* [Work instruction] Find how many lines in the material below hold the word "arrow". Reply with that figure alone.

──────── Data extract

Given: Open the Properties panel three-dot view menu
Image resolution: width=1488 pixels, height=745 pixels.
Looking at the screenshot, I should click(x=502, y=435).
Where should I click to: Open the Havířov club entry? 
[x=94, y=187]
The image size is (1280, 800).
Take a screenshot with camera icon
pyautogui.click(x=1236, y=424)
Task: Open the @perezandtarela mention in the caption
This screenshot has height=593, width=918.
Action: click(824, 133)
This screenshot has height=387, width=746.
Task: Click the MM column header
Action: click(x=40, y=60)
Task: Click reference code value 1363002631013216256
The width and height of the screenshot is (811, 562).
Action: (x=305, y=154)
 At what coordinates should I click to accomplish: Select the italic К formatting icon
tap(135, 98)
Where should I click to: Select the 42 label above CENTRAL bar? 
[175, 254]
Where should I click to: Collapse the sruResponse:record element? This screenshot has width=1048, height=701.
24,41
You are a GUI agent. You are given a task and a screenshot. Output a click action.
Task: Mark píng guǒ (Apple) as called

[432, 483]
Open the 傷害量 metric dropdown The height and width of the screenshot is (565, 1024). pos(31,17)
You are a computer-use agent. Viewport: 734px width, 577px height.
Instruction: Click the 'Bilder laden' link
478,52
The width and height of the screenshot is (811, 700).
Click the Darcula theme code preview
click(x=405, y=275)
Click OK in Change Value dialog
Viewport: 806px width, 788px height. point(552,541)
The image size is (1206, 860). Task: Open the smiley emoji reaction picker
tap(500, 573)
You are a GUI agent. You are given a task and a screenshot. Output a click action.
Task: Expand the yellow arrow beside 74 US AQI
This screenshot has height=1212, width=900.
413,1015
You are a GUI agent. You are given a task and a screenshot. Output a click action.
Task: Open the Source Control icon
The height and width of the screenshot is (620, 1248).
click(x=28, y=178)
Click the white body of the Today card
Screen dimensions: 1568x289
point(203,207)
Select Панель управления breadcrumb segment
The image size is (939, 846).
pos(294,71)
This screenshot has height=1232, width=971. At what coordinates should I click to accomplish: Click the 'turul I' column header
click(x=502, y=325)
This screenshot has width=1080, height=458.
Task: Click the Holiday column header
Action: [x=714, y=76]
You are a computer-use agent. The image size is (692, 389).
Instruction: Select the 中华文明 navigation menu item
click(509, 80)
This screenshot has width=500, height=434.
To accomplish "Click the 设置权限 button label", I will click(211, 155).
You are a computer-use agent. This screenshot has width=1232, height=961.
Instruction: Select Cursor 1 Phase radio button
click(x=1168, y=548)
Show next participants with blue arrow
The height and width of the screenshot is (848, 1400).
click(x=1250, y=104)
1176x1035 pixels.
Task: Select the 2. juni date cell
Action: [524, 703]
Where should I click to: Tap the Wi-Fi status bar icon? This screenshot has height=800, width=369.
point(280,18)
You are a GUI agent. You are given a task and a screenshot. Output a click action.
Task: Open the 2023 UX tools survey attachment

────────────────

* [Result] 2